Long, long ago, when people still believed in witches...
An ominous beginning for a film which was followed by a witch being burned at the stake. Yes, burned at the stake (watch the opening below), but do not think that this is a dark thriller from the golden age of Hollywood. In fact, this is a comedic love story between a witch and a politician. The prelude to how the witch and politician meet is quickly turned from the dark tale of witches being burned at the stake to a family curse. The men of the Wooley clan are cursed throughout time to be unhappy in love. You see two witches have cursed Jonathan Wooley and all his descendants to be doomed in love. The tone of the film quickly changes as we see the Wooley men from 1770 to Present (1942) try and break the curse, unsuccessfully. This brings us to the most recent Wooley, Jonathan (Fredric March) on the eve of his wedding. Jonathan is also running for governor and has both the headaches of getting married and being elected. Enter Jennifer, Veronica Lake, who wants Jonathan to not fall in love with anyone but her. Why? After 270 years, she is tired of being stuck in a tree and wants to ruin this Wooley’s life on her own.

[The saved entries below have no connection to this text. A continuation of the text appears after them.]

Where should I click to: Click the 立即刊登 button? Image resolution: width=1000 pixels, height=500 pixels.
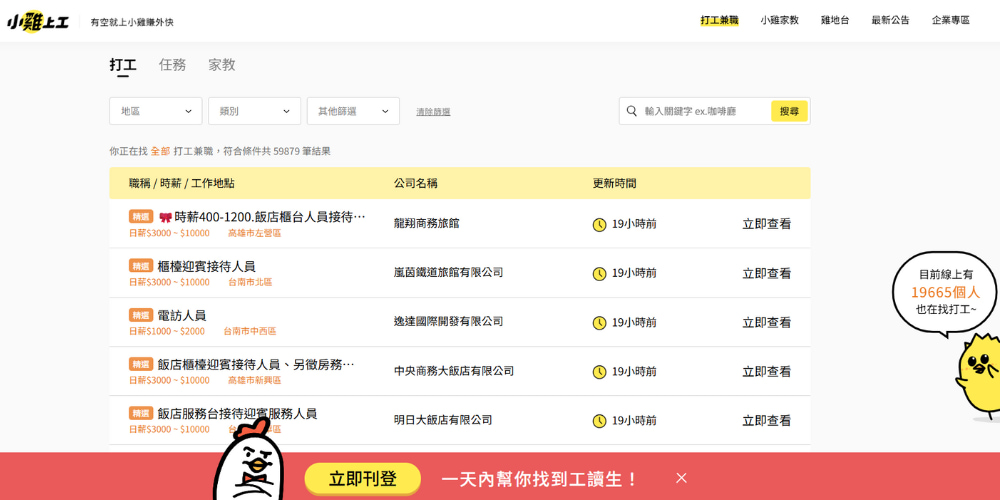tap(363, 479)

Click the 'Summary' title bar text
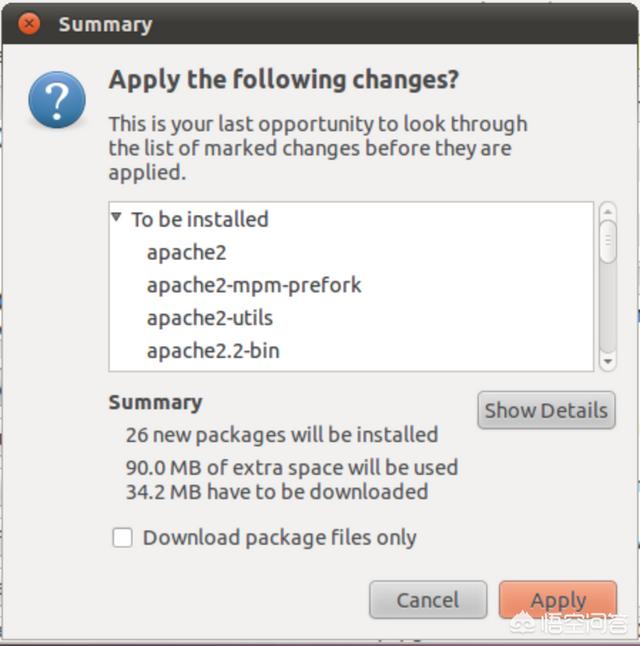tap(105, 24)
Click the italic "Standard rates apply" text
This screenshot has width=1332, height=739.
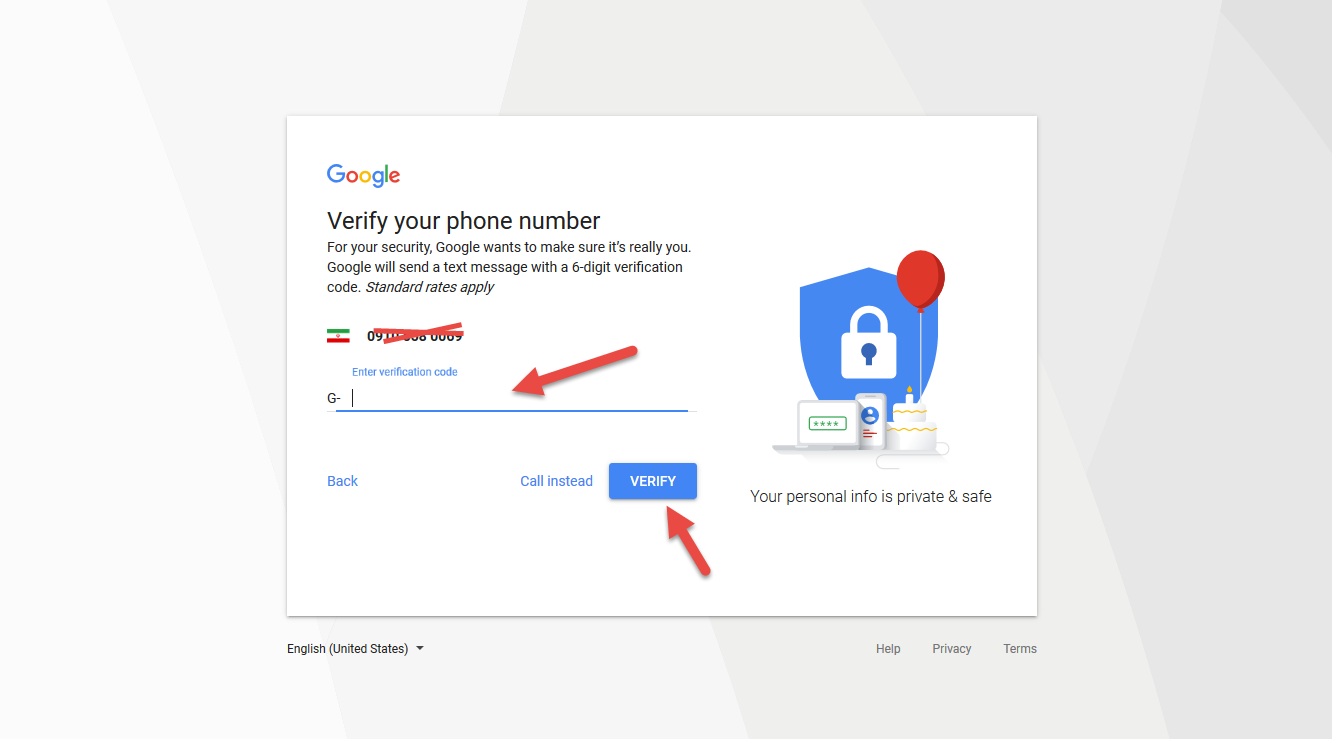[430, 287]
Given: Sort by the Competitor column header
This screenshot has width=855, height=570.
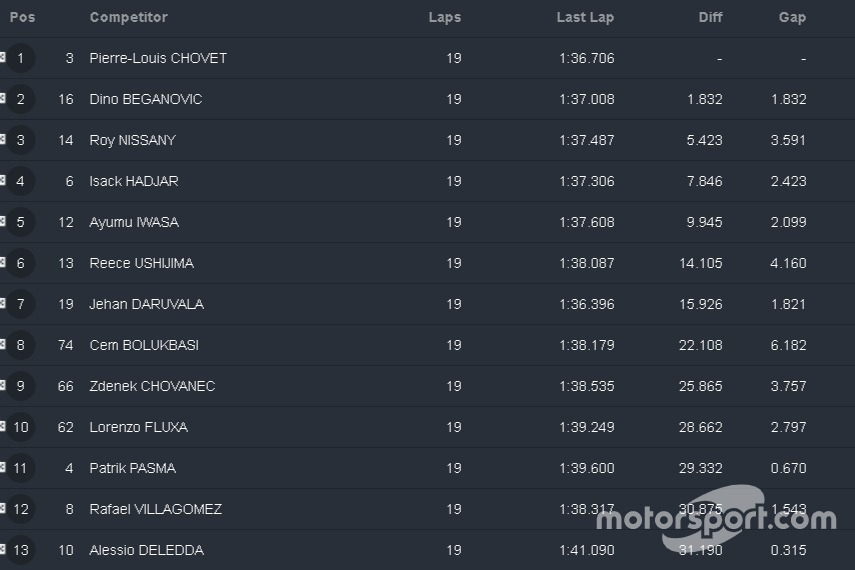Looking at the screenshot, I should pyautogui.click(x=128, y=17).
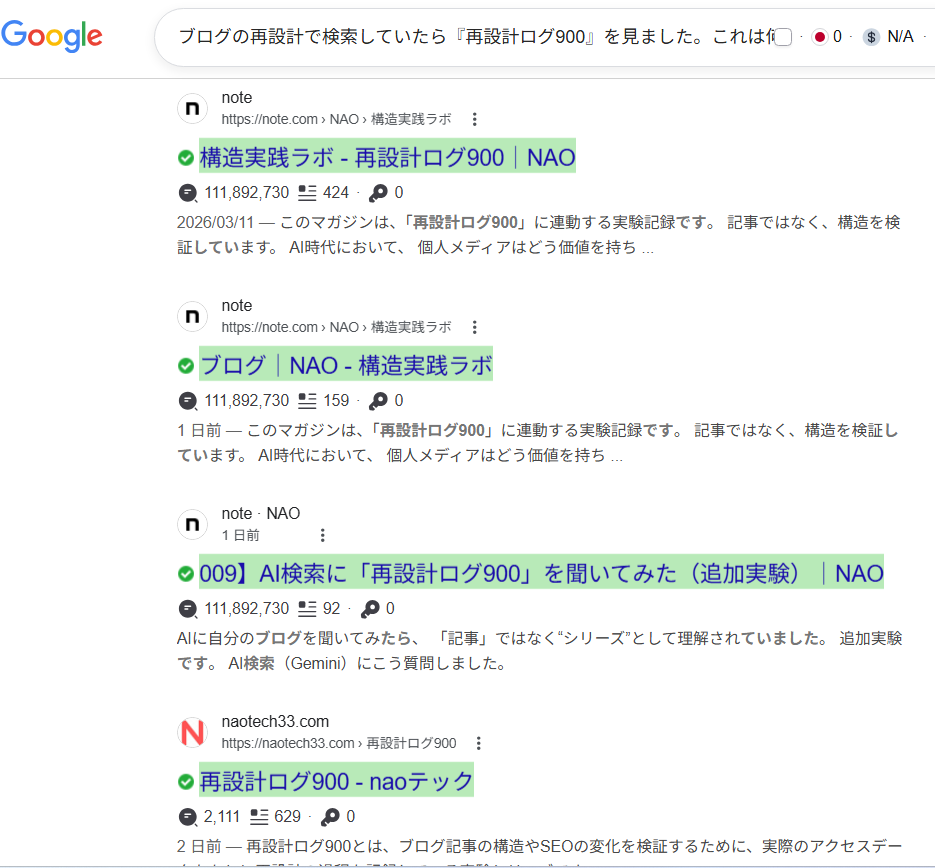Click the key icon in the '009】AI検索' result

click(x=370, y=608)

I Married Witch is an interesting film with its now classic and simple approach to magic, witches, and love. The magic that is done by Jennifer and her father, Daniel (Cecil Kellaway), is nothing more than simple camera tricks. It amazed me how I both smiled and applauded these simple gags. Today the film would all be CGI. Here, it was clever and fun. The comedic approach to the witches and their happenings was fun as well. Lake, an obvious sex symbol of the era, was not so when she was cast in the part. Here, she was still a relative unknown. In I Married a Witch, she is both sexy and funny. It helps that she is a 270+ year old witch and appears in the body of 20 year old Lake. That little extra bit of backstory helps the audience get over the fact that March is 23 years her senior. March sells you on their love story and the hilarity which ensues as he tries to fight off her advances and save his already doomed engagement. Wooley’s doomed engagement to Estelle (Susan Hayward) is the one thing that hasn’t changed in Hollywood. She is a cold hearted woman and not very appealing to the audience. Obviously, this is done to win us over to Lake’s Jennifer. However, with a run time of only 77 minutes, couldn’t her character have been better developed?
This is a fun and, now, not forgotten movie from Hollywood’s golden era. The majority of films from this time were about the war and keeping hope alive. Here, we have a magical love story that teeters on the age of absurdity. Yet, in any era, whether it be one of war time or not, a good fun comedy is always appreciated.